A leading economist has warned the Coalition to be prudent amid growing speculation income tax cuts will be announced.

Deloitte says higher than expected commodity prices have increased revenue. Picture: AAP
Deloitte says higher than expected commodity prices have increased revenue. Picture: AAP

A leading economic forecaster has warned the Coalition to be prudent amid growing speculation Treasurer Scott Morrison will announce income tax cuts in next week’s Budget.

The government’s bottom line has received a $14 billion boost by the strongest tax revenue growth in almost two decades but weak wage growth will constrict tax ambitions if the government is serious about returning to surplus by 2020-21, says Deloitte Access Economics latest forecast.

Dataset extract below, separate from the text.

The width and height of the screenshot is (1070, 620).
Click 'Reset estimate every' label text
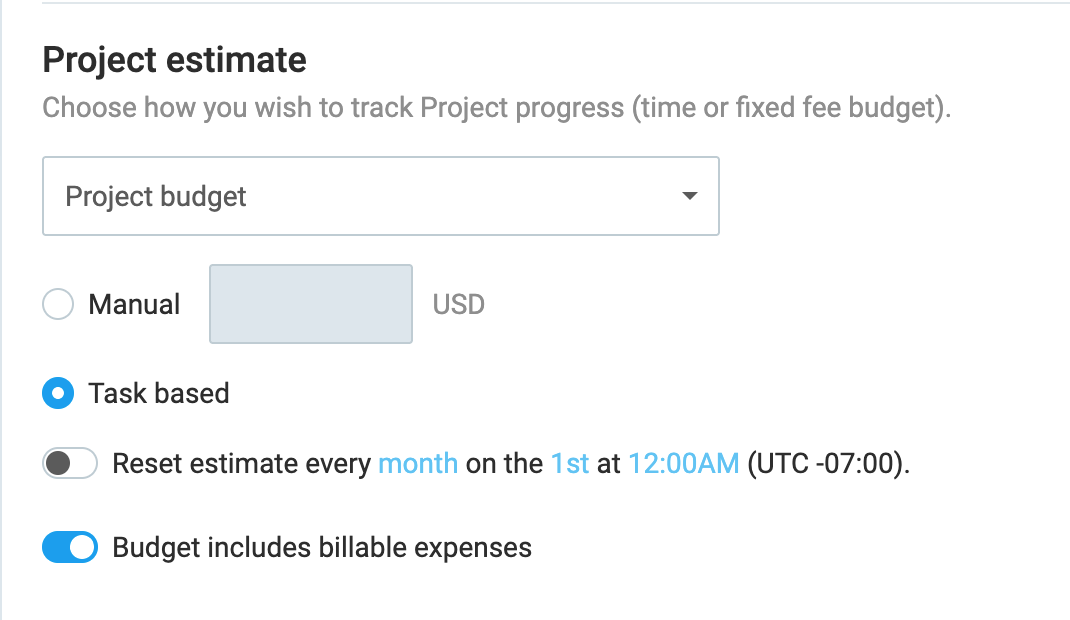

Deloitte has forecast tax revenues will increase 10 per cent this financial year and 6 per cent next year, but warns the nation’s budget depends more on China’s economic performance than Canberra’s planning. “The budget is determined more by China than it is by Canberra, so if China turns out weaker than we forecast, a return to surplus would drop off the radar pretty fast”.

Deloitte forecaster Chris Richardson said this morning the Coalition risked biffing the budget by being too generous in response to economic improvements arriving faster than expected. “The good news that was always going to happen… that businesses would run out of their tax losses and the tax system would look better… it’s happening earlier and really fast, but that’s not a permanent improvement, that’s just good news happening earlier than expected.” he said on Sky News.

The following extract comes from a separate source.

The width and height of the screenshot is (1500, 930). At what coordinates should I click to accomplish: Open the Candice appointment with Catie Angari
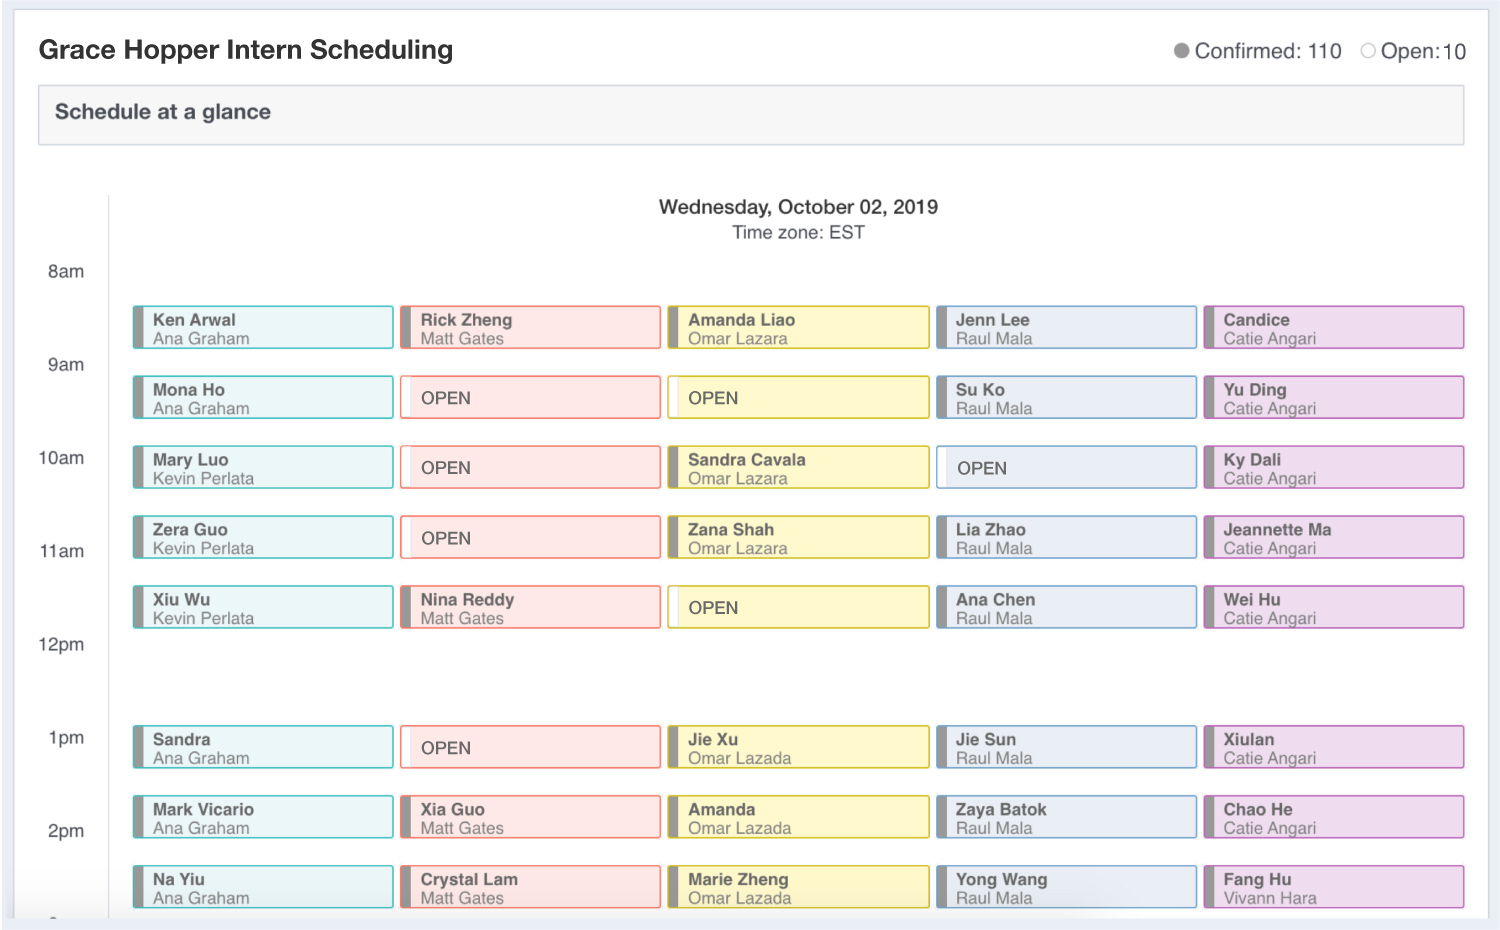[x=1334, y=327]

“The oldest mistake in the budgetary book is to see some better economic news that shows up really well in the budget… politicians take that love to town, they unfurl the mission accomplished banner and say that’s all good.”

Mr Richardson said taxes impaired the economy and that Turnbull’s signature policy to cut company tax would enhance Australia’s economic performance. “If you want to make the economy stronger into the future then one of the smartest ways to do that is to get rid of dumb taxes,” he said. “And I think that people often don’t realise is that different taxes hurt the economy.”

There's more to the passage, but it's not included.